0062367633 (N) by Elizabeth Lesser

0062367633 (N) by Elizabeth Lesser

Author:Elizabeth Lesser [Lesser, Elizabeth]
Language: eng
Format: epub
Publisher: HarperCollins
Published: 2016-08-12T00:00:00+00:00


THE WORD

I DON’T MEAN TO SAY that every conversation we have must be deep and meaningful. God forbid. I’m all for harmless gossip and funny repartee, debate and argument. I engage in my fair share of unrehearsed confrontations, rants, jokes, and off-the-cuff running of the mouth. These kinds of communication are part of the repertoire; they make us human. But if they are the only ways we reach out to each other, we betray the power of language, which has the capacity to connect us soul to soul. We would be wise to remember the deeper language, because without it, we make such a mess of our shared lives, telling old, worn-out stories or using words as weapons or as ways to hide. How you use your words matters.

Human beings began talking to each other fifty thousand years ago. I like to imagine those early conversations—a small band of people motioning and grunting around a fire, or pointing at the stars, or laughing at an early attempt at a joke. Giving names to things, alerting each other to danger, expressing pleasure, teaching, complaining, arguing, and evolving the species into Planet Earth’s great communicators—masters of poetry and polemics, oratory and talk shows.

But still, we barely know how to say what we really mean. I sit across the table from my husband, this man I have lived with for almost thirty years. Inside my head a cauldron of thoughts bubble and brew. My heart is alive with changing feelings, at one moment loving, at the next petty. I try to find words to carry the thoughts and feelings out of myself on a boat of language, and sail them into my husband’s harbor, where we can commune and experience our differences and our oneness. The words form, they come out of me, they float across the dinner table, and they land at my husband’s port of call. Sometimes they come close to expressing what I want to say, sometimes he hears them as I meant them, but quite often the words I wrap around my innards might as well be the grunts of the first humans.

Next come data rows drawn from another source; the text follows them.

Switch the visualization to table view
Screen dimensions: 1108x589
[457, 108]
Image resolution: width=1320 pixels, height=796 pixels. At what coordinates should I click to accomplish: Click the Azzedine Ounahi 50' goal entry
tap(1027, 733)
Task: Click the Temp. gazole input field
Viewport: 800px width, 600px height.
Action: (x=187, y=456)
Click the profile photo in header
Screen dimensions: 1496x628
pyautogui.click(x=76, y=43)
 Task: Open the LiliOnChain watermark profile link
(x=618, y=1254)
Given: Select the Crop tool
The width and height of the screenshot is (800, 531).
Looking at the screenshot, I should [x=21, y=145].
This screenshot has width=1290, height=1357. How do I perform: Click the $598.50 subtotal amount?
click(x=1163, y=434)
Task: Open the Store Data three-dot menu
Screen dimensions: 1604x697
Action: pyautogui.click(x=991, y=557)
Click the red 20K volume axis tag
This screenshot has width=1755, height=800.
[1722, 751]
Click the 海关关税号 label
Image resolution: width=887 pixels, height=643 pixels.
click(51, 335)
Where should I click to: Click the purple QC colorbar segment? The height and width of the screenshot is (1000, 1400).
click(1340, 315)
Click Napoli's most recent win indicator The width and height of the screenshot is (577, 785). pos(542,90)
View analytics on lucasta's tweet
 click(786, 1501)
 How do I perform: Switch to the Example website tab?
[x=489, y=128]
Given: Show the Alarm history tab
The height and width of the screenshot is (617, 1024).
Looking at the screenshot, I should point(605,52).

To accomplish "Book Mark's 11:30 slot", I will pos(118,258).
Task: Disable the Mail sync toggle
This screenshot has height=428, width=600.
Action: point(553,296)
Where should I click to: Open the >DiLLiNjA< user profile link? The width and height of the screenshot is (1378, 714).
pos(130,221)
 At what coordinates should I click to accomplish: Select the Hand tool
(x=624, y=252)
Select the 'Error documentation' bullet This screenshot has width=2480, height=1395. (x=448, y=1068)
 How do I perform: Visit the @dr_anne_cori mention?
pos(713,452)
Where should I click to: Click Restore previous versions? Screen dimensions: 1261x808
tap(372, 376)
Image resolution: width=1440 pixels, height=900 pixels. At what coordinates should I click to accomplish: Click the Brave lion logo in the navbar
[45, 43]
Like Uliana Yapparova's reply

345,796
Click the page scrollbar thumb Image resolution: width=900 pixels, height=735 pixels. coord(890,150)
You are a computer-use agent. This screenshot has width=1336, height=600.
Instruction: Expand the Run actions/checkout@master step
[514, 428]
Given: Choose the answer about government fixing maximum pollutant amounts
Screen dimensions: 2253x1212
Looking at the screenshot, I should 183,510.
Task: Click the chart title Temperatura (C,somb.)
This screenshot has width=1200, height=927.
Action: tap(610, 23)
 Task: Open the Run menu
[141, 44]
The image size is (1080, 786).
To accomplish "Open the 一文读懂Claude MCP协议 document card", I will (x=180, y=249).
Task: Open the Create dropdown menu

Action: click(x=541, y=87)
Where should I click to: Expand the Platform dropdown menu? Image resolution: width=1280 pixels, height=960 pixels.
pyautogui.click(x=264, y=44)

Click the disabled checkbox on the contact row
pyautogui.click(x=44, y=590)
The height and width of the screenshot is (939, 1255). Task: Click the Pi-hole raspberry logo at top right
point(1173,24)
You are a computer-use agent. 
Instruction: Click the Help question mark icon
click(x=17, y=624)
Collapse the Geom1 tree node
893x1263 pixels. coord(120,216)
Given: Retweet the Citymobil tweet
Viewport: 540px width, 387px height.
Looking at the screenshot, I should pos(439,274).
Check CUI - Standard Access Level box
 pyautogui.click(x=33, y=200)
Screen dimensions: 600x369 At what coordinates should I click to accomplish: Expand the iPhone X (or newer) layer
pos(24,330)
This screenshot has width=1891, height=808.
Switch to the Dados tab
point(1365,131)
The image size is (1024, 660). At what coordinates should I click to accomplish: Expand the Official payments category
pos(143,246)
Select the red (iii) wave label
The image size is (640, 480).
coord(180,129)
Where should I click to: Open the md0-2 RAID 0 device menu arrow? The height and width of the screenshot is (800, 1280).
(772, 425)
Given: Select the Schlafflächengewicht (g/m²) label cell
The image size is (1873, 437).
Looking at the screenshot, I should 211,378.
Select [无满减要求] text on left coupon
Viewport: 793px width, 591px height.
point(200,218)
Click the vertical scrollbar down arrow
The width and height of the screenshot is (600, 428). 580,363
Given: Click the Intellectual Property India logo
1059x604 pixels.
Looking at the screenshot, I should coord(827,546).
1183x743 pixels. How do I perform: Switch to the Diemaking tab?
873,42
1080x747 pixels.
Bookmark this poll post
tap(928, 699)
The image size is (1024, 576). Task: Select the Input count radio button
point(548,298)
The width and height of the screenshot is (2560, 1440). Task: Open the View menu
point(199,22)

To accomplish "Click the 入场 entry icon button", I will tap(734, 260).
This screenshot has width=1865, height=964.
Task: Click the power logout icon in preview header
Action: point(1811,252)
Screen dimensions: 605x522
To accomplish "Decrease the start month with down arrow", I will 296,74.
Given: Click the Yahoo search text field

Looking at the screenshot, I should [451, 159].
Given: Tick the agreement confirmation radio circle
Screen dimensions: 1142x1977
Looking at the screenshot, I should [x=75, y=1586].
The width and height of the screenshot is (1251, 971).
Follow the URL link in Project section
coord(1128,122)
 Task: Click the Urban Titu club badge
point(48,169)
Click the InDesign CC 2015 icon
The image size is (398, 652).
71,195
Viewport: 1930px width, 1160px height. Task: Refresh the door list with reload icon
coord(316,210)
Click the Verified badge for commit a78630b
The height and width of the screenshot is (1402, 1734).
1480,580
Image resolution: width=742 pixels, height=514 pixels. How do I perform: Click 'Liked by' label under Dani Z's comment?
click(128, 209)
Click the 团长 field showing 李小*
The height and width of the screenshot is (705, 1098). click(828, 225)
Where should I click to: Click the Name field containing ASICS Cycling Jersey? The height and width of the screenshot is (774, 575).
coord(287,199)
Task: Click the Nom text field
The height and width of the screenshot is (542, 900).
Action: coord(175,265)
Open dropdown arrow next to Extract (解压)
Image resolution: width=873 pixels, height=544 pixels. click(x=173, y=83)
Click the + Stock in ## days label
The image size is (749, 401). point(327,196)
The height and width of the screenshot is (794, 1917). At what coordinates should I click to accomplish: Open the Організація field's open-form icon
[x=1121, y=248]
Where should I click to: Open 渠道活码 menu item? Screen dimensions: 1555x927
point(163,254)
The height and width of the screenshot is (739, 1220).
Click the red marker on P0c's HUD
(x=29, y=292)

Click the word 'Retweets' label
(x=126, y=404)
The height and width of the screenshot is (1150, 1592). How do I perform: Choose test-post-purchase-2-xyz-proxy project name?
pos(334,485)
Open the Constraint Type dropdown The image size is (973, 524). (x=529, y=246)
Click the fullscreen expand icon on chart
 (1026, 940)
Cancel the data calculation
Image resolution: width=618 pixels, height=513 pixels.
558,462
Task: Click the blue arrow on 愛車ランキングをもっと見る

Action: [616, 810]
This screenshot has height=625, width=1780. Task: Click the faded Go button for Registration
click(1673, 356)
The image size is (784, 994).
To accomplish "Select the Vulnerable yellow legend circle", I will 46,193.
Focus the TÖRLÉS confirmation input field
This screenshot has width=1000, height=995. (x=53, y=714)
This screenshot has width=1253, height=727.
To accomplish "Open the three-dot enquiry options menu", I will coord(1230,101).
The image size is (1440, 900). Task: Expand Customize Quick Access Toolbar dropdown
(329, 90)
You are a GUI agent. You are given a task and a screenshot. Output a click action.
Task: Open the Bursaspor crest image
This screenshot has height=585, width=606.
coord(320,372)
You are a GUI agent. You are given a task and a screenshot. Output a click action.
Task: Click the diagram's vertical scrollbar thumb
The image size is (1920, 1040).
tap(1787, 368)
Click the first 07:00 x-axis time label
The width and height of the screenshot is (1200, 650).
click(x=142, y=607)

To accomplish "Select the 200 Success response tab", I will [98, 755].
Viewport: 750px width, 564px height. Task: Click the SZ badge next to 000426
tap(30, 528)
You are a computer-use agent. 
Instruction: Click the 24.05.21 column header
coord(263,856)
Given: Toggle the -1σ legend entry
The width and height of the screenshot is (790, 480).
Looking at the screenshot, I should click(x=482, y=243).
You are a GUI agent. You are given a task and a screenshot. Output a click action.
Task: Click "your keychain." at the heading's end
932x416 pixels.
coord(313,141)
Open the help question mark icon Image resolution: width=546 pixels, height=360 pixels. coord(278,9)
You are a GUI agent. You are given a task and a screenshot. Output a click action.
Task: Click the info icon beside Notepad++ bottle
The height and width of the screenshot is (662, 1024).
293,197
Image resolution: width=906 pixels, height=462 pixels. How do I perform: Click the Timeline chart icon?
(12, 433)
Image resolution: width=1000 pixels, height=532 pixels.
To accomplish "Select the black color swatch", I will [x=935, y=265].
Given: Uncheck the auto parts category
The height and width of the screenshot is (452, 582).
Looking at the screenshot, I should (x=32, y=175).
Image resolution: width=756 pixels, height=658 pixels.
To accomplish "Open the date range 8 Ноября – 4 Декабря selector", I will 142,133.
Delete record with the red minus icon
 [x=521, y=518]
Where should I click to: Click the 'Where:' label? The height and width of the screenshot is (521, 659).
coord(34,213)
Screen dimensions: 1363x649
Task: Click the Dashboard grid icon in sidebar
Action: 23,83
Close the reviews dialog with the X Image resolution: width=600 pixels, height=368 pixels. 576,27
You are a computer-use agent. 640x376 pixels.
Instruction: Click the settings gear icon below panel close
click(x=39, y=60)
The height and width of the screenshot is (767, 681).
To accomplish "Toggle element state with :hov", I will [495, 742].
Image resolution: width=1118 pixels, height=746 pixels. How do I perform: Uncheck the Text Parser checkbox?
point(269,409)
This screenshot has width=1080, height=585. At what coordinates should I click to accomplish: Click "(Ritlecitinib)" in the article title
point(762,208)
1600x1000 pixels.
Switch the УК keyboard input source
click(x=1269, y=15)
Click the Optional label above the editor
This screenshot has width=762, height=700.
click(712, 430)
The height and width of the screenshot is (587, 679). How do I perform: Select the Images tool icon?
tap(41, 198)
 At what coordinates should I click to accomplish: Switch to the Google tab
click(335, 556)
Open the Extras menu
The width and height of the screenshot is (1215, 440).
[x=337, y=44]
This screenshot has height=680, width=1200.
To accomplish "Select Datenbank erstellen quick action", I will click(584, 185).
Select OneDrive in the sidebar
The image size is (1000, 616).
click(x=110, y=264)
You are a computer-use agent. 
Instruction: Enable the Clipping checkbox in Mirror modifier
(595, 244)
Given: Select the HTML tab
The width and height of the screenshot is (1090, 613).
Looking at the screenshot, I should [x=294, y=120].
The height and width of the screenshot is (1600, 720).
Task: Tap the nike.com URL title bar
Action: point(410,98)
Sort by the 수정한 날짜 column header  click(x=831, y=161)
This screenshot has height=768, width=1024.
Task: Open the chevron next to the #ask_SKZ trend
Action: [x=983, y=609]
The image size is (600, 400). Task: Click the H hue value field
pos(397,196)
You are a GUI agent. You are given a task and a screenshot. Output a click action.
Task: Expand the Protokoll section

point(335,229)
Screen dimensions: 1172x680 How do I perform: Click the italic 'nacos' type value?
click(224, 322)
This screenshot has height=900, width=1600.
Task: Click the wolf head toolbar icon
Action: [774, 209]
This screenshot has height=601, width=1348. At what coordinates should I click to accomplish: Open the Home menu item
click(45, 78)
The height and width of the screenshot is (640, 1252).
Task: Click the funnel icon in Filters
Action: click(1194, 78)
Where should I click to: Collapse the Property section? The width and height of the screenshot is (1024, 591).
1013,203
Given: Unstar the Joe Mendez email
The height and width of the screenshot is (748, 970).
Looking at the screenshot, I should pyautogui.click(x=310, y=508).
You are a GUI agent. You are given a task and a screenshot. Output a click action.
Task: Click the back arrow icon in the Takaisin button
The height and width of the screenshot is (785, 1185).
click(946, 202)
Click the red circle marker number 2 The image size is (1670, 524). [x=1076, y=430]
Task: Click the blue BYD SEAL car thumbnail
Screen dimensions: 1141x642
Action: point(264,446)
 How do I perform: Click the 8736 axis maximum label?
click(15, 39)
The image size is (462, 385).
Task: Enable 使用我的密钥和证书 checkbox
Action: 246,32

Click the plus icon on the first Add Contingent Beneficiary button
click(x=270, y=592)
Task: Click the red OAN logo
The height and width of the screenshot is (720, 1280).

How is it that fifty thousand years later humans are still learning to talk to each other? The problem isn’t just our clunky way with words or our lack of listening. The bigger problem is that we are speaking from the surface of our self to the surface of the other person’s self. From one reptile brain to another. From one ego to another ego. Reptiles and egos defend or attack. When language is sourced from the surface, our words add to the general confusion of the world. How could they not? Our shallow thoughts and feelings are a jumble of desire and love and need, mixed with fear and defense and reactivity. No wonder monks and nuns of all wisdom traditions take vows of silence. One of the first Indian gurus I met was an old man who had not spoken a word since he was twenty.